If it survives the present.

A few thousand acres isn’t nearly big enough to protect the forest of the future. We’ll need to conserve much more if we are to save any of it.
And yet we still treat Paint Rock Valley as if it’s just another stomping ground. In the bottom of Callaway Sink, where oceans of bluebells bloom, where you must wade cautiously between the rainbow flowers of a half dozen species of trilliums, where the most golden of all poppies glows beside goldenseal and wild ginger, hunters decided to clear and plant a large section with European invasives to feed the deer.
You may be forgiven for wondering what North American deer ate before humans decided they had to eat cheap European plants. But I wouldn’t hold it against the hunters. They perform a critical service in the preserve. And they mean well. They’re just following the directions in the hunting magazines and blogs, which have no self-interest in encouraging these so-called “greenfields” – other than selling the seed and all the paraphernalia that goes with it.
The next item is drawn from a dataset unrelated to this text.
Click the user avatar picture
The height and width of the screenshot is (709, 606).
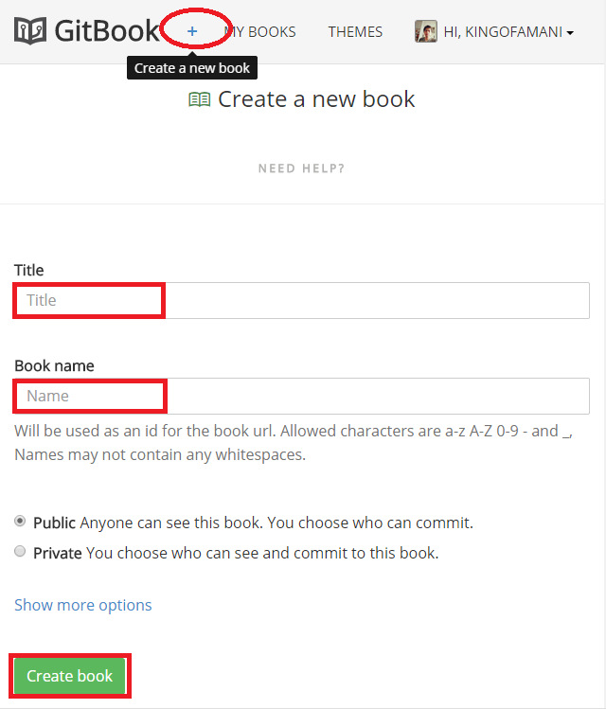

Maybe because we don’t feel respected, all of us have this sense that we must bring something to the Southern landscape to make it more respectable. So we spread acres of European fescue and Bermuda grass around our houses to ape the estates of English overlords, just as we plant Italian rye to feed the deer. And all along, what the landscape of the South, of the Cumberlands, of Alabama had to offer – to humans, to deer, to the North American forests and streams – was worth more than any of the seeds or enterprises we import.
Seeing the bottom of Callaway repeatedly plowed and herbicided got to be a bit hard to explain after a while. I asked the hunting club if they wouldn’t mind ignoring the hunting magazines, at least in this part of the preserve. The deer are attracted to the lush foliage of sunlit meadows, not to the store-bought seed. Just leave it be, I said. We’ll mow it on occasion if necessary, to control the brushy thickets that sometimes take over after humans abandon their mess.
Some members of the hunting club look puzzled.
“You know it will come up in weeds?”
I tried not to smile.
The weeds of Callaway are spreading nicely now through the greenfield, another small but critical acre of bluebells, twinleaf, trilliums, lilies, orchids, larkspur and golden poppies against a world determined to plow and pave it all.